Directions for this task:
Once you have read the data below, set it all down again exactly.
Records provided section start
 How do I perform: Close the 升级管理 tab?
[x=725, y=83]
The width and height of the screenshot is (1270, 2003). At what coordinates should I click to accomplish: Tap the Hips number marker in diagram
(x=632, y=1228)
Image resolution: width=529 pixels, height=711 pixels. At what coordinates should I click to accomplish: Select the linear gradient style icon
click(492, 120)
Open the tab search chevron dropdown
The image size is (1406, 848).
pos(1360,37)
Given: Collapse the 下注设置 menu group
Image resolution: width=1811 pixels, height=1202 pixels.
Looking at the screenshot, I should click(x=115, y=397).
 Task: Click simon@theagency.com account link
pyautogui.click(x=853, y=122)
Records provided section end
Written answer:
 How do I perform: Close the 升级管理 tab?
[x=725, y=83]
The width and height of the screenshot is (1270, 2003). At what coordinates should I click to accomplish: Tap the Hips number marker in diagram
(x=632, y=1228)
Image resolution: width=529 pixels, height=711 pixels. At what coordinates should I click to accomplish: Select the linear gradient style icon
click(492, 120)
Open the tab search chevron dropdown
The image size is (1406, 848).
pos(1360,37)
Given: Collapse the 下注设置 menu group
Image resolution: width=1811 pixels, height=1202 pixels.
Looking at the screenshot, I should click(x=115, y=397).
 Task: Click simon@theagency.com account link
pyautogui.click(x=853, y=122)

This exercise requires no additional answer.